К югу от Линъюньшань, за узкой протокой высится холм поменьше. На нем расположен еще один монастырь — Уюсы, существующий еще с периода Тан, а сохранившиеся в нем залы Небесных владык, Милэфо, Великого героя и Будды (Жулайдянь) были построены в период Мин — Цин. Находящиеся в зале Великого героя 3-метровые скульптуры будды, бодисатвы высшей добродетели и счастья Вэньшу (Маньчжушри) и Самантабхадры очень искусно вырезаны из камфорного дерева и покрыты позолотой.

Время меня торопит, и я заканчиваю свой вынужденно беглый осмотр, останавливаю один из проходящих автобусов и спешу на автостанцию. Увы, опоздал: последний автобус на Чэнду только что ушел, и мои надежды проехать по дорогам Чэндуской равнины провалились. Теперь нужно торопиться к последнему поезду на станцию Цзяцзян.

Окружающий пейзаж заметно отличается от того, что довелось наблюдать не только в бедной Гуйчжоу, но даже в плодородной западной Юньнани; дорога бежит по равнине, и кроме привычных глазу полей проплывают мимо и зеленые рощи, и покрытые свежими травами луга. Частые деревни выглядят зажиточно и преуспевающе. Местами идет пахота, и я впервые в Китае вижу на залитых водой рисовых чеках тракторы: маленькие железные мустанги, на которых восседают судорожно держащиеся за руль ковбои, норовисто прыгают, трясутся, переваливаются с боку на бок, пробираясь от бровки до бровки в грязно-бурой воде. А рядом уже ярко и сочно зеленеют прямоугольники рисовой рассады, золотится спелая пшеница. Прямо у обочины машут цепами крестьянки, обмолачивая собранный урожай.

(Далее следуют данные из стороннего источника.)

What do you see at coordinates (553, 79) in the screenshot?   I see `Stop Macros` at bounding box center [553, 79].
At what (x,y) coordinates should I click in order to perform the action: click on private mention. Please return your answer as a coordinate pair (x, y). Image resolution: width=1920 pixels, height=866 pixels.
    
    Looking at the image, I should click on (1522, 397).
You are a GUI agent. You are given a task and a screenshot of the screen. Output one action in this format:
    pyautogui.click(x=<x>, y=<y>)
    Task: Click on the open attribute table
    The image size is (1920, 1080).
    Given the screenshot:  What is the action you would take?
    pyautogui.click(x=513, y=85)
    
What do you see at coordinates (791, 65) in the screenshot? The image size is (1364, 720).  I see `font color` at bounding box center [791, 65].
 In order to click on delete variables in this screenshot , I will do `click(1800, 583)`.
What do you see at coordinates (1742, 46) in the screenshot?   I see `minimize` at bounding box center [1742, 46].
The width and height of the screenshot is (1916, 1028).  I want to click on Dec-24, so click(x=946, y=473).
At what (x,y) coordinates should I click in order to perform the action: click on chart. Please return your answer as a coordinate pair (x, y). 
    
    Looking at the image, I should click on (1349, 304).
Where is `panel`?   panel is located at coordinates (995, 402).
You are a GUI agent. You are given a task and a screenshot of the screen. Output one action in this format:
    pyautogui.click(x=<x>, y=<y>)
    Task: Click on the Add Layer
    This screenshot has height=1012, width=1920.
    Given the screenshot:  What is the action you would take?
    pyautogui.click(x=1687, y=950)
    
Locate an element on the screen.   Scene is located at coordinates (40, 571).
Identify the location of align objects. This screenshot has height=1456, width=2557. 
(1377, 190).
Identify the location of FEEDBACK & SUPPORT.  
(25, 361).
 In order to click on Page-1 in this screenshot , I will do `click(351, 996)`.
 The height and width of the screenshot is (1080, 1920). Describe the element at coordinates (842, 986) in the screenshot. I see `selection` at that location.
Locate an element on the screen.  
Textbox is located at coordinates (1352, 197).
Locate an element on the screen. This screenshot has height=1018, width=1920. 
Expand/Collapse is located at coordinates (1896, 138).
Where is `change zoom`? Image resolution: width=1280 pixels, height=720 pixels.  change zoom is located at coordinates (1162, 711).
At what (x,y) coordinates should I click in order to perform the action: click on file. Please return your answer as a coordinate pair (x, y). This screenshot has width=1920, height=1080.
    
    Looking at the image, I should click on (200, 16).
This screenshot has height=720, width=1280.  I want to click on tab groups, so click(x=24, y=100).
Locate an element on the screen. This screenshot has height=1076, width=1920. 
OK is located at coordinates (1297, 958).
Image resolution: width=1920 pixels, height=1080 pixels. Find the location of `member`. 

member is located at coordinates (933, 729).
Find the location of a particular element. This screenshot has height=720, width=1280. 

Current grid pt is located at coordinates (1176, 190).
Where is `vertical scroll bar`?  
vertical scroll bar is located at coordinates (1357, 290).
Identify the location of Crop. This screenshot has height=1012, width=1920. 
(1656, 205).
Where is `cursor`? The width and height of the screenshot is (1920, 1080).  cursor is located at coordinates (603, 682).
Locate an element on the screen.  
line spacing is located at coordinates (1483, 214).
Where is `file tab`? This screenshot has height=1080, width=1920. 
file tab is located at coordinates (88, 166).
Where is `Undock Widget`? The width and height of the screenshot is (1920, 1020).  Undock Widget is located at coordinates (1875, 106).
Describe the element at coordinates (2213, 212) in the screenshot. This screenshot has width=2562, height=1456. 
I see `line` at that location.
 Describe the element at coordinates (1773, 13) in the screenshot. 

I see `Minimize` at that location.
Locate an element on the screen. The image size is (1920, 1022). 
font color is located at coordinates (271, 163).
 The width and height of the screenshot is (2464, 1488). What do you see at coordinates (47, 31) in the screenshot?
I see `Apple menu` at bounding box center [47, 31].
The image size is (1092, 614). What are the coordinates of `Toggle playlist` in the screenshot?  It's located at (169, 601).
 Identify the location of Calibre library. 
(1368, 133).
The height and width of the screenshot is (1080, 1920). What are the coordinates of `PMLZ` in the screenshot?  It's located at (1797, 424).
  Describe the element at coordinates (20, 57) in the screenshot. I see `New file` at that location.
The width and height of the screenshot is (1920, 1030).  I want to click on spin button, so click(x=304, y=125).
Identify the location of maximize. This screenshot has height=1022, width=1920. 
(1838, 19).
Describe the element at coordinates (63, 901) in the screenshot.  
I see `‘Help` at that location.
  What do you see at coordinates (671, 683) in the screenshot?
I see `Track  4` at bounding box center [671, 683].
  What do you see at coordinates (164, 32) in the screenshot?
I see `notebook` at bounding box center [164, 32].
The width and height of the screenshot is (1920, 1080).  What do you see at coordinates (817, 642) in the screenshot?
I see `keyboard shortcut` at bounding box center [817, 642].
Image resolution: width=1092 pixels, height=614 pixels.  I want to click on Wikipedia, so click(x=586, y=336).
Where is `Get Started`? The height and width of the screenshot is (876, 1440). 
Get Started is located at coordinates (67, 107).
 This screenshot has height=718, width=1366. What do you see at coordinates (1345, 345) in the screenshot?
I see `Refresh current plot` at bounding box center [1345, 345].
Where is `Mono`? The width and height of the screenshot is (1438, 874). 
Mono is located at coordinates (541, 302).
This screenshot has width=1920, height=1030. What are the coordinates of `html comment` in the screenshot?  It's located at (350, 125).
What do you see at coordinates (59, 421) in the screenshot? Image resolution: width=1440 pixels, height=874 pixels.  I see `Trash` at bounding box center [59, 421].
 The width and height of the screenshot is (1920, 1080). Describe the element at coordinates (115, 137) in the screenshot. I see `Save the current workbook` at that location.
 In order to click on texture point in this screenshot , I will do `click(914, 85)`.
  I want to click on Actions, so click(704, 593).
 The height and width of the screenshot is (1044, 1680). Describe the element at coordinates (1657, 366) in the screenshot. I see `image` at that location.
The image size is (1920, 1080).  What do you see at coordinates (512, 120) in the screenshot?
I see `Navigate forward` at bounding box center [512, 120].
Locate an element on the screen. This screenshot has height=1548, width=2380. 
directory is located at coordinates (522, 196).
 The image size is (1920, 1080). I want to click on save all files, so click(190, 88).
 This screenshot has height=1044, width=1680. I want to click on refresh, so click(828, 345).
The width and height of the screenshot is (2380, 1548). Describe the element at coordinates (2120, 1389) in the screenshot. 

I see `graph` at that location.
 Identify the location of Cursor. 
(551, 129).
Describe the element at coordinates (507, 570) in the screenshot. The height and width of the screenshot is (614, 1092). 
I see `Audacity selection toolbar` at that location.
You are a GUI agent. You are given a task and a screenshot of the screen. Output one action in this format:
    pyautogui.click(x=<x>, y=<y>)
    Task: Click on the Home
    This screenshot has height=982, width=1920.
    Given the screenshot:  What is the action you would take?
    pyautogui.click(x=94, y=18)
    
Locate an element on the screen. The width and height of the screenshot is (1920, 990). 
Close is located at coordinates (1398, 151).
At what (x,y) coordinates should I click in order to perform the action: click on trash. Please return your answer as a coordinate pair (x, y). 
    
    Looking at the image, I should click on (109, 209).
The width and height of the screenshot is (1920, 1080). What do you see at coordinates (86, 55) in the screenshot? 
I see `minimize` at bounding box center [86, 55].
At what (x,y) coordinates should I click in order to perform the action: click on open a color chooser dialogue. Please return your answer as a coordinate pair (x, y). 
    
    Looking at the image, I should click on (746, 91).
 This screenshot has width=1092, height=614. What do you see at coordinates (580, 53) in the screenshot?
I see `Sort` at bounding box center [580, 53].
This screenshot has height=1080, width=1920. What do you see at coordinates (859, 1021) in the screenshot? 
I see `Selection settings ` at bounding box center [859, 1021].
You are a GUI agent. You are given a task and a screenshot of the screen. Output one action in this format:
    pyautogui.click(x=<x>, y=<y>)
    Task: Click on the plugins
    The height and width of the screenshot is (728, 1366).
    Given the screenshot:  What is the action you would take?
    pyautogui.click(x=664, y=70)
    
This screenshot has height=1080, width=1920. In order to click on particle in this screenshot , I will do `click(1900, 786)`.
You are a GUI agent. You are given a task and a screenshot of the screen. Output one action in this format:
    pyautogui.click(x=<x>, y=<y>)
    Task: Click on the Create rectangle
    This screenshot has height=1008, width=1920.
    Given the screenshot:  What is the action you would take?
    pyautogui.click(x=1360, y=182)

Среди таких же разноликих полей лежит железнодорожная станция Цзяцзян. Отвыкший от комфортабельного проезда и измотанный переездами и перебежками последних дней, не сразу верю в удачу, когда кассир совершенно обыденным голосом предлагает «мягкий сидячий». Но оцепенение быстро проходит, и вот я уже в кресле весьма кстати прицепленного к составу дополнительного мягкого вагона. Два часа пути — и новая, доселе неизвестная страница путешествия — г. Чэнду.

Столица царства Шу

Чэндуский вокзал, новый и чистый снаружи и уже изрядно потертый внутри, так же шумен, тороплив и суетен, как вокзалы всех больших городов. На широкой, просторной привокзальной площади — оживление. К выплеснувшей с поезда и томящейся в ожидании автобуса толпе пассажиров лихо подруливают владельцы грузовых мотороллеров, умело переоборудованных в пассажирские, небрежно покручивая педалями, подъезжают велорикши, забирают самых нетерпеливых, выруливают на прямую, как стрела, Южную народную улицу и растворяются за чередой обрамляющих ее деревьев.